For even non-holomorphic functions, complex analysis allows us to define $\frac{\partial}{\partial z} = \frac{1}{2}\left(\frac{\partial}{\partial x} - i \frac{\partial}{\partial y} \right)$. For non-holomorphic functions, this allows us to compute d/dz. Let's consider myabs2(z) = z * conj(z). We can compute the derivative wrt z of this in Forward mode as follows, which as one would expect results in a result of conj(z):

myabs2(z) = z * conj(z)

dabs2_dx, dabs2_dy = Enzyme.autodiff(Forward, myabs2, BatchDuplicated(z, (1.0 + 0.0im, 0.0 + 1.0im)))[1]
(dabs2_dx - im * dabs2_dy) / 2

# output

3.1 - 2.7im

Similarly, we can compute d/d conj(z) = d/dx + i d/dy.
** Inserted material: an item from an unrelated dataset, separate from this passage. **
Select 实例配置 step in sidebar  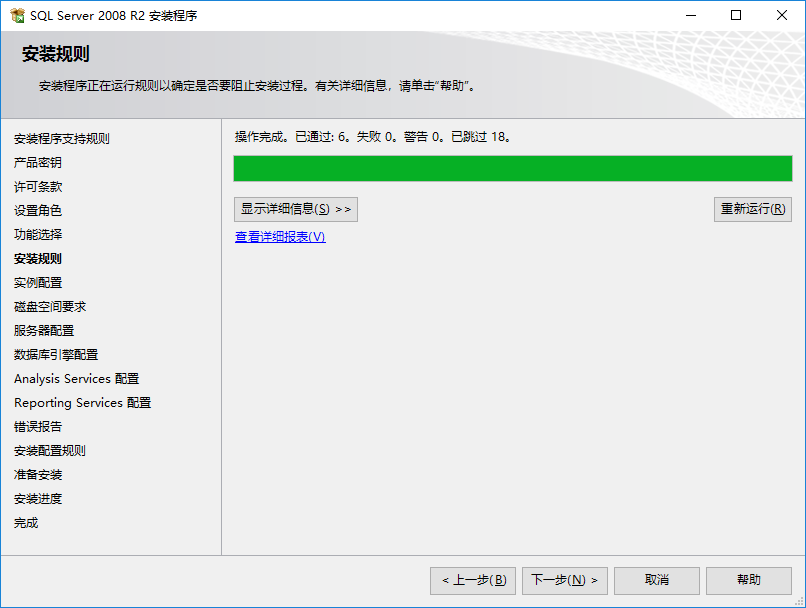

(dabs2_dx + im * dabs2_dy) / 2

# output

3.1 + 2.7im

Computing this in Reverse mode is more tricky. Let's expand f in terms of u and v. $\frac{\partial}{\partial z} f = \frac12 \left( [u_x + i v_x] - i [u_y + i v_y] \right) = \frac12 \left( [u_x + v_y] + i [v_x - u_y] \right)$. Thus d/dz = (conj(grad_u) + im * conj(grad_v))/2.

abs2_fwd, abs2_rev = Enzyme.autodiff_thunk(ReverseSplitWidth(ReverseSplitNoPrimal, Val(2)), Const{typeof(myabs2)}, Active, Active{ComplexF64})

# Compute the reverse pass seeded with a differential return of 1.0 + 0.0im and 0.0 + 1.0im in one go!
gradabs2_u, gradabs2_v = abs2_rev(Const(myabs2), Active(z), (1.0 + 0.0im, 0.0 + 1.0im), abs2_fwd(Const(myabs2), Active(z))[1])[1][1]

(conj(gradabs2_u) + im * conj(gradabs2_v)) / 2

# output

3.1 - 2.7im

For d/d conj(z), $\frac12 \left( [u_x + i v_x] + i [u_y + i v_y] \right) = \frac12 \left( [u_x - v_y] + i [v_x + u_y] \right)$. Thus d/d conj(z) = (grad_u + im * grad_v)/2.

(gradabs2_u + im * gradabs2_v) / 2

# output

3.1 + 2.7im

Note: when writing rules for complex scalar functions, in reverse mode one needs to conjugate the differential return, and similarly the true result will be the conjugate of that value (in essence you can think of reverse-mode AD as working in the conjugate space).